| Exercise description |
Find the line containing "Click the critical donut on Rate Report". Retype it and every later line of the records exactly, leaving out pictures.

^^^^^^^^

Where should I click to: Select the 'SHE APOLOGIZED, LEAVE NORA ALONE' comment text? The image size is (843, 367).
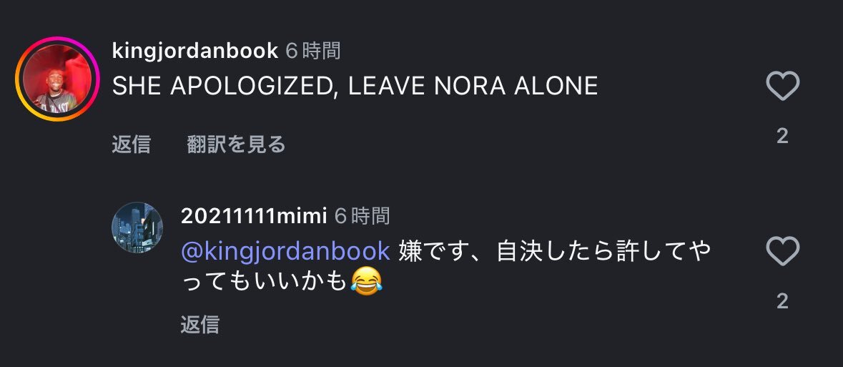(355, 87)
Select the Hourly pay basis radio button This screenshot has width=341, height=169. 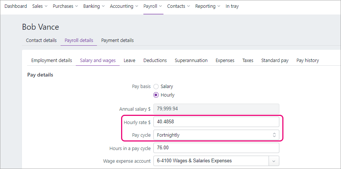coord(156,95)
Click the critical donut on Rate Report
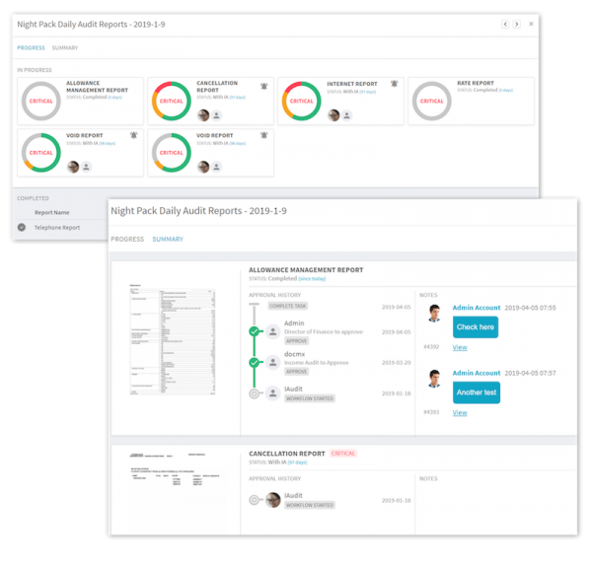The height and width of the screenshot is (570, 592). point(431,101)
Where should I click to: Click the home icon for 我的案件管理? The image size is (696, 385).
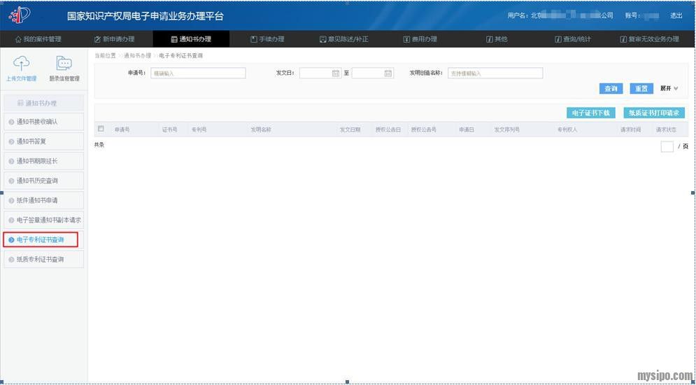coord(18,39)
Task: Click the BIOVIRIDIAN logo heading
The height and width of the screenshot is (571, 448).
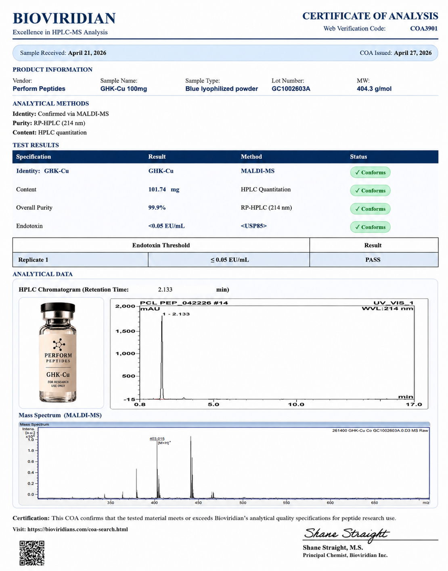Action: pyautogui.click(x=64, y=19)
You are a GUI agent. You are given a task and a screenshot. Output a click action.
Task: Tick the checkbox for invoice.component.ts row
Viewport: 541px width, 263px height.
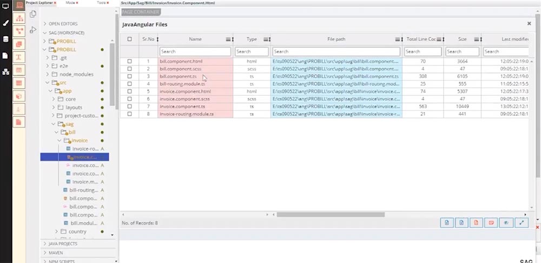[129, 107]
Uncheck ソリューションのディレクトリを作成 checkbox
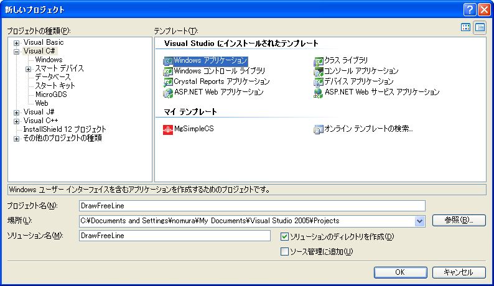494x286 pixels. tap(285, 236)
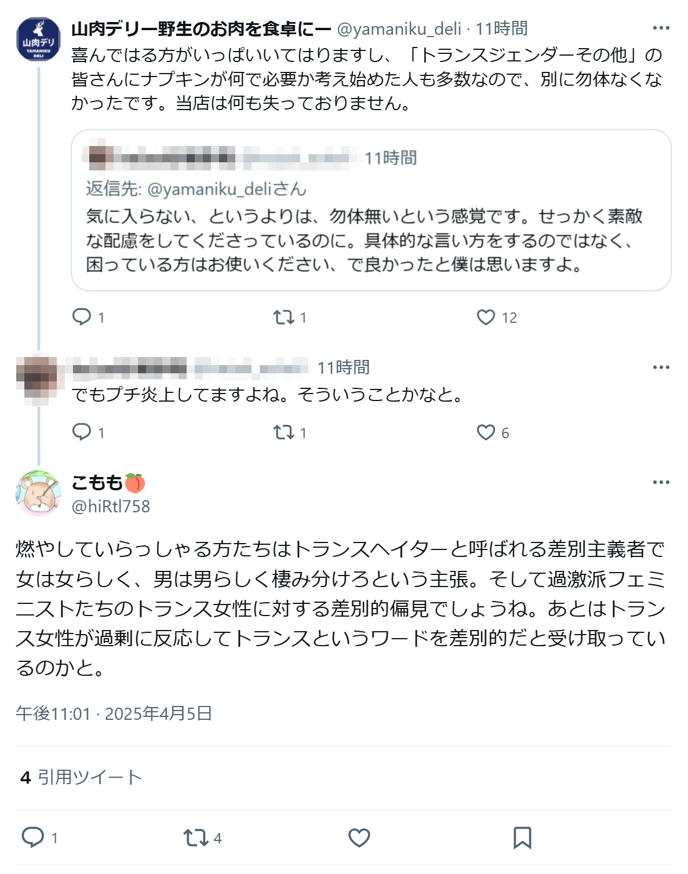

^^^^^^^^

| Answer box |
Click the critical donut on Rate Report
The height and width of the screenshot is (570, 592). point(431,101)
Where should I click to: Click the home icon for 我的案件管理? The image size is (696, 385).
coord(18,39)
Task: Click the BIOVIRIDIAN logo heading
The height and width of the screenshot is (571, 448).
Action: pyautogui.click(x=64, y=19)
You are a GUI agent. You are given a task and a screenshot. Output a click action.
Task: Tick the checkbox for invoice.component.ts row
Viewport: 541px width, 263px height.
[129, 107]
Uncheck ソリューションのディレクトリを作成 checkbox
494x286 pixels. tap(285, 236)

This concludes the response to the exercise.